With the turn of the new year the five year Brexit deal in the making was finally put into action and the United Kingdom is officially no longer a part of the European Union (EU). While this led to a collective sigh from the EU strong enough to shift trade winds, it unfortunately was not the end of the road; there was still the 1,246 page post-Brexit trade deal sent by her Majesty for politicians in Brussels to work through.

However, when Parliament members began skimming the document– which smelled vaguely of baked beans and Axe body spray– they quickly discovered that there was no substantive content past page 420. 

“One moment I was reading an elaborate plan to ensure there would be no infringement on UK fishing rights in the English Channel and Celtic Sea, and on the very next page I was staring an extraordinarily well drawn panel of one Dr. Doofenshmirtz and Candace Flynn railing each other on what looked to be a giant roller coaster,” Parliament member Hans Groober said. 

The remaining 826 pages of the document were more of the same, containing painstakingly detailed drawings of Phineas and Ferb characters locked in sexual positions that, when shown to several prominent European heads of state, allegedly made German Chancellor Angela Merkel blush and French Prime Minister Emmanuel Macron hard as a rock. 
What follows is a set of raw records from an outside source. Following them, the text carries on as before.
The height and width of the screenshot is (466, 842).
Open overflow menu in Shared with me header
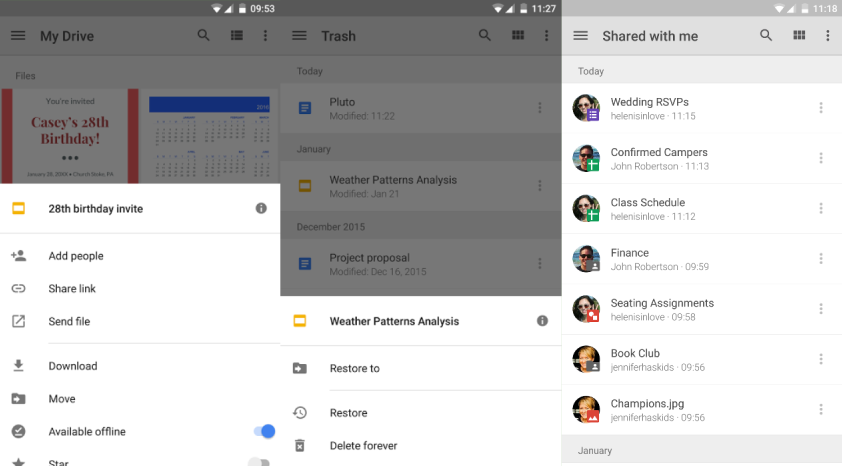pos(828,36)
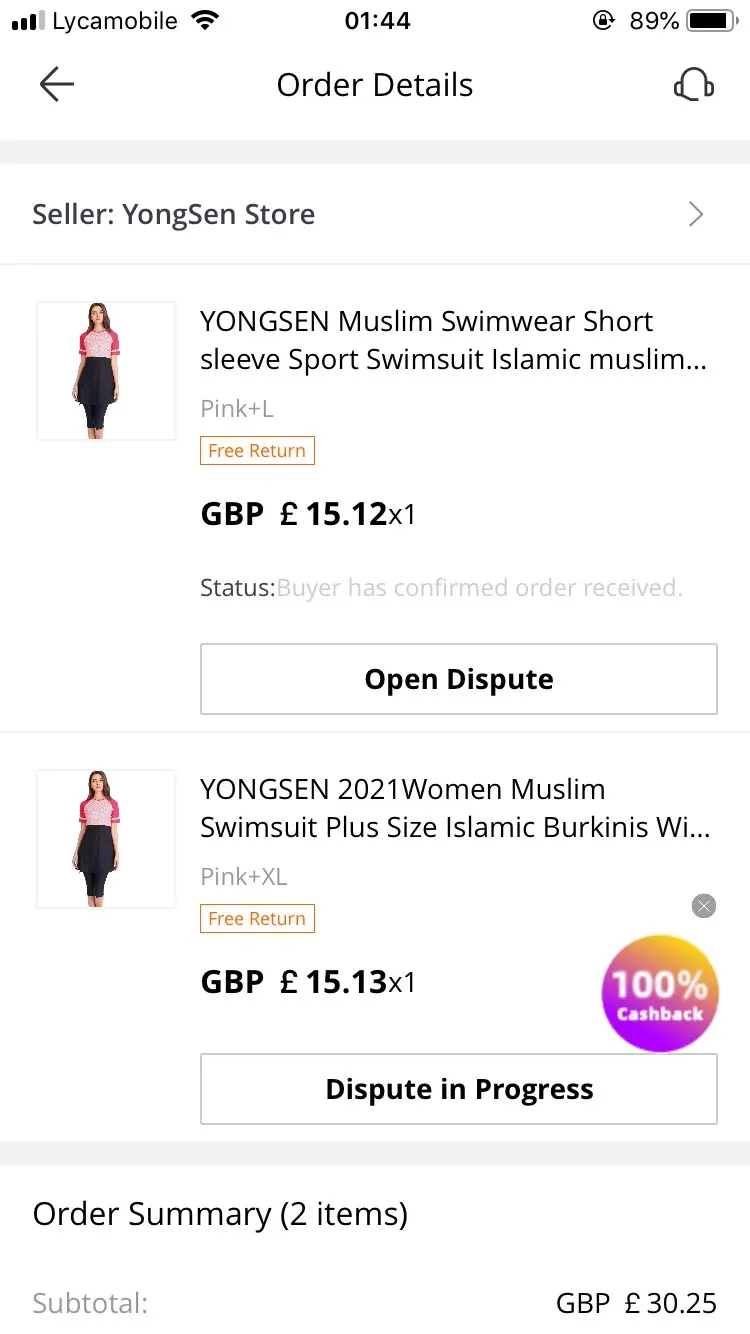Open Seller: YongSen Store row
750x1334 pixels.
375,214
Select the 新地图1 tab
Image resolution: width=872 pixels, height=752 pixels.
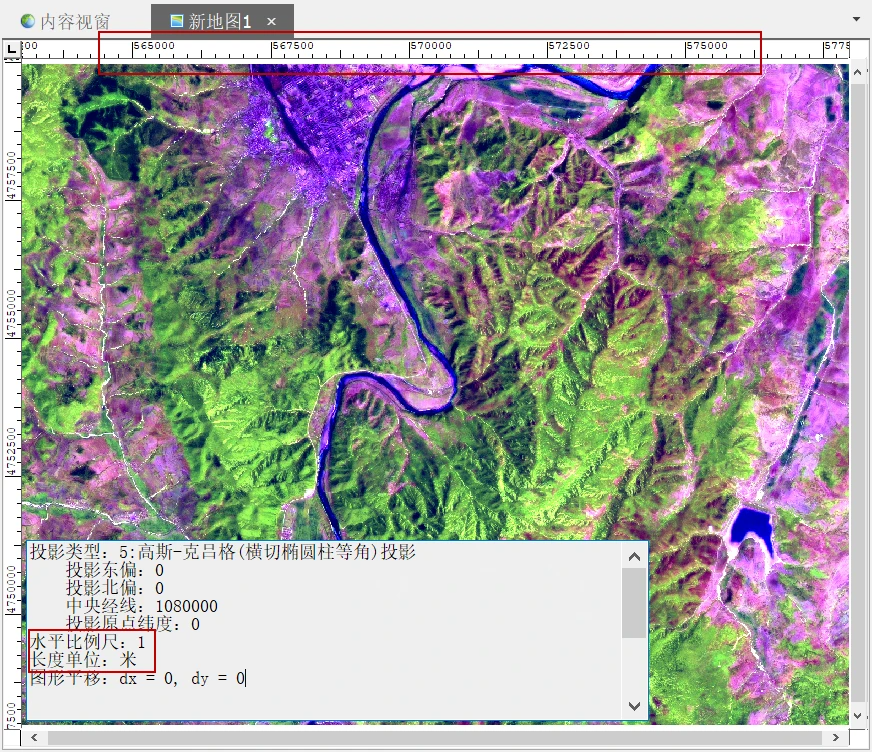coord(219,21)
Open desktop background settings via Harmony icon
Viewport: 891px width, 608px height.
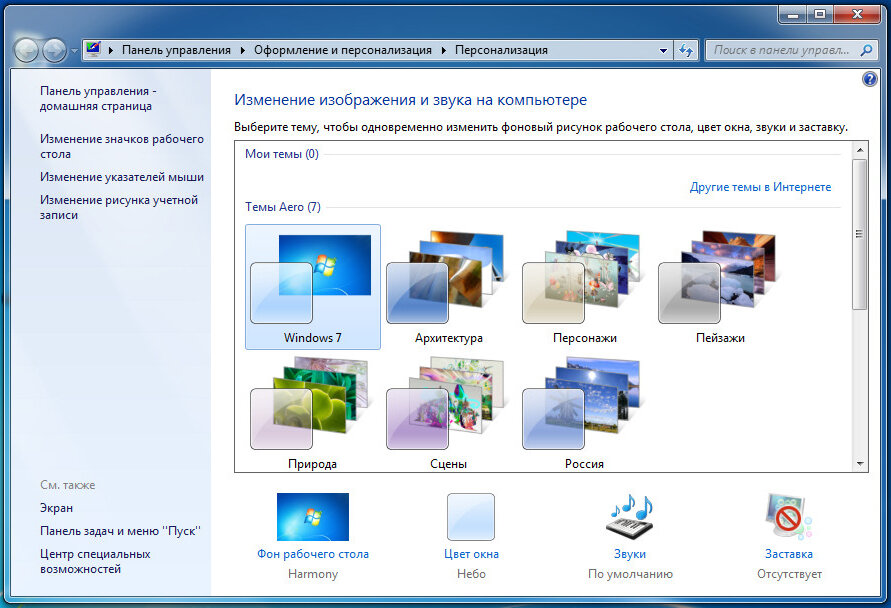click(313, 517)
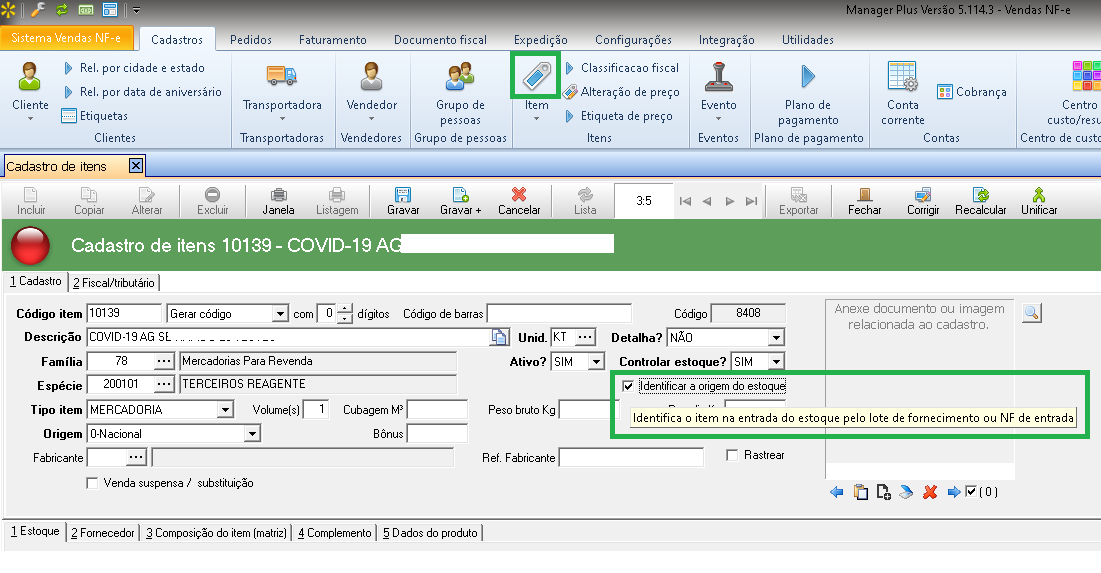
Task: Enable the Rastrear checkbox
Action: click(x=733, y=455)
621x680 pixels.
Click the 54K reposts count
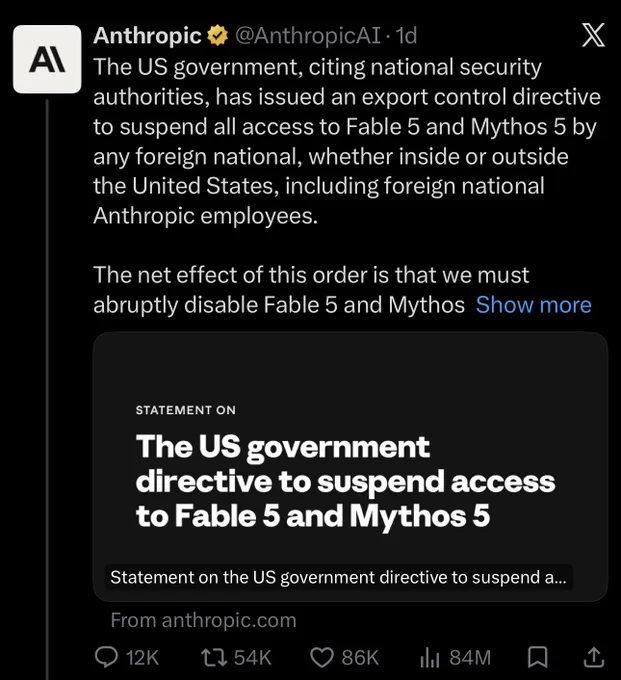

The UK government has released no statement on the matter other than to clarify that her Majesty Queen Elizabeth II and Prince Philip were coauthors of the project. Last known reports also say several chapters are missing after Russian President Vladimir Putin was left alone with the document for minutes in order to “evaluate the integrity of the art,” after which he left through a side door only leaving several crusty socks in his wake.